The wording of an oath is the pawn in a dangerous power game in Burma as newly elected democracy leader Aung San Suu Kyi flexes her muscles. Her party the National League for Democracy refused to allow its newly elected members to be sworn in at the parliamentary opening in Naypyidaw yesterday. The party made an overhaul of the Constitution one of its principal promises in the recent by-election but the ruling party is refusing to change the oath. Suu Kyi claims this is not a boycott but rather just “waiting for the right time to go” to parliament. The catch is they need to sit in parliament to have any chance of getting their reforms through and some are questioning whether Suu Kyi has picked the right issue to make a stance on. (photo: AFP/File, Ye Aung Thu)
The stand-off comes several weeks after the by-elections
which saw the NLD win 40 of the 44 seats
it contested. The victory was seen as a transformative moment in Burmese
politics but the party remains a small minority in both the upper and lower
house of parliament. The by-elections
and the gradual opening of Burmese democracy have been driven by president
Thein Sein who came to office in March 2011 as the former prime minister and handpicked
successor of Than Shwe.
Burma has been independent since 1947 but its original
constitution was torn up the military when Ne Win who came to power in a 1962
coup. The generals orchestrated a second constitution in 1974 but even that was
too liberal for the military rulers who seized power in 1988 and they abolished
it with along with the offices of cabinet, judiciary and local councils. They ruled without a constitution until 2008 forced
to enact new under a supposed “roadmap to democracy”. Outside observers judged it a sham,
not least because it reserves a quarter of all seats for the military and prevented
Suu Kyi from attaining the presidency due to her non-Burmese husband.

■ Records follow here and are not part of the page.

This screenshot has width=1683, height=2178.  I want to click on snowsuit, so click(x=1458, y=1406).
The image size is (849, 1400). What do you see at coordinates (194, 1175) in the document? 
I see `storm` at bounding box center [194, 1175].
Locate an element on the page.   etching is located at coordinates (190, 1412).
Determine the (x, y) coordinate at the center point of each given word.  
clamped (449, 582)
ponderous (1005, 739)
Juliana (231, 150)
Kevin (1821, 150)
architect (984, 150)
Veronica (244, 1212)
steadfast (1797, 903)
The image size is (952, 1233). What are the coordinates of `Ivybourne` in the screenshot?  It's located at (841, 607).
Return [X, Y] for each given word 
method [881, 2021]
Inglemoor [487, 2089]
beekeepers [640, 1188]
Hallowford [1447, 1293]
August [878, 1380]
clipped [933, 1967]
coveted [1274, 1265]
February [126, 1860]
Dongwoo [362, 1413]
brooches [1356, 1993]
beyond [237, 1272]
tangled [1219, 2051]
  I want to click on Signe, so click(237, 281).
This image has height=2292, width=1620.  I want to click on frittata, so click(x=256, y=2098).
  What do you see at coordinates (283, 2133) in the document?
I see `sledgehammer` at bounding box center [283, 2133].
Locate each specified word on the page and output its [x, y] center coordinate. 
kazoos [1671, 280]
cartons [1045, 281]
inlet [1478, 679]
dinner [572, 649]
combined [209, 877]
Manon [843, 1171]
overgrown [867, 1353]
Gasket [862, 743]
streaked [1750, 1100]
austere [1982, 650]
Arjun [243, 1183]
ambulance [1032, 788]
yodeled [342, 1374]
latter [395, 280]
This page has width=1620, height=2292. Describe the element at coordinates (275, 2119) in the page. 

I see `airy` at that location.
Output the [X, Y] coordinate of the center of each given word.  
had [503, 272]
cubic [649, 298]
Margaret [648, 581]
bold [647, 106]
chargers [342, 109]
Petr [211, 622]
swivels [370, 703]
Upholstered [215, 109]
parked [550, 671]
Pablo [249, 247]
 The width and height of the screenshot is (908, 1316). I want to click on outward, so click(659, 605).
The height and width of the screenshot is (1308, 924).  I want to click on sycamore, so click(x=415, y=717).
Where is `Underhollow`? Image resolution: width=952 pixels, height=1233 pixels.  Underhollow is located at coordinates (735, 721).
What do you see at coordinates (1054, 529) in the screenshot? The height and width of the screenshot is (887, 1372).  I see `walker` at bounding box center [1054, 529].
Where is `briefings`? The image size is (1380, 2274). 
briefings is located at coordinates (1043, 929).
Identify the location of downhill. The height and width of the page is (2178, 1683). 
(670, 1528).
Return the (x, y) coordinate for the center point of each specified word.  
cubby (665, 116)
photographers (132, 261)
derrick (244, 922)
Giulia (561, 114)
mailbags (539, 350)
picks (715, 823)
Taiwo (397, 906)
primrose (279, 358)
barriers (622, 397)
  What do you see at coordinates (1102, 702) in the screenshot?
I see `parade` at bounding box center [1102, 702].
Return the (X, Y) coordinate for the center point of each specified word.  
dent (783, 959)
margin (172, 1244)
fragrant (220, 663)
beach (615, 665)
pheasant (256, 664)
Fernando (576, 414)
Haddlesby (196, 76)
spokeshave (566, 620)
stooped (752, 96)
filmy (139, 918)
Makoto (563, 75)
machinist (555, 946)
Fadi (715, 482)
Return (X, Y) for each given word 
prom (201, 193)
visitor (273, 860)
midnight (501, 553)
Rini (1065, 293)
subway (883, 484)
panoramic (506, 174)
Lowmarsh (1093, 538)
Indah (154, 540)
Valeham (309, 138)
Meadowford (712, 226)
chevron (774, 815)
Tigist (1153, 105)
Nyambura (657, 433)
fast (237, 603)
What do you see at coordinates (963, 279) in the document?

But the issue Suu Kyi is most worried about now is the oath
to defend that constitution. The NLD
wants the oath to be reworded from “abide by and protect the Constitution” to “abide by and
respect the Constitution.” Burmese
activist Min Zin said the NPD were picking the wrong battle to fight on. “Vowing to uphold and abide the constitution
does not mean that the opposition can't try to amend it later,” Zin said. “A
quick look at the texts of other countries' oaths of
office shows that words like uphold and even defend are commonly used, but
such language has never prevented anyone from proposing constitutional
amendments.”
The question is why Suu Kyi is making an issue out of it
now. She would have been aware of the oath of office prior to the election and
should have mentioned it in the campaign. A more likely reason would be to try
to slow down the West’s normalisation of relations until there is more
substantive progress. On the same day as the parliamentary boycott, the EU agreed
to suspend most of its sanctions against Burma for a year.
Burmese exiles say the West is going too fast. Soe Aung of
the Forum for Democracy in Burma said the EU has suspended sanctions knowing that its own benchmarks on Burma have
not been met: the unconditional release of all political prisoners and a
cessation of attacks against ethnic minorities. The suspension allows European companies to
invest in Burma, which has significant natural resources and borders economic
giants China and India. British PM David Cameron said changes were not yet
irreversible, “which is why it is right to suspend rather than lift sanctions
for good.” Yet it seems highly unlikely that once opened, big business would
allow the door to be shut again. Only the immense counterweight of Suu Kyi’s
public profile stands between the Burmese Government and Western spoils of
commerce without the inconvenience of a public reckoning.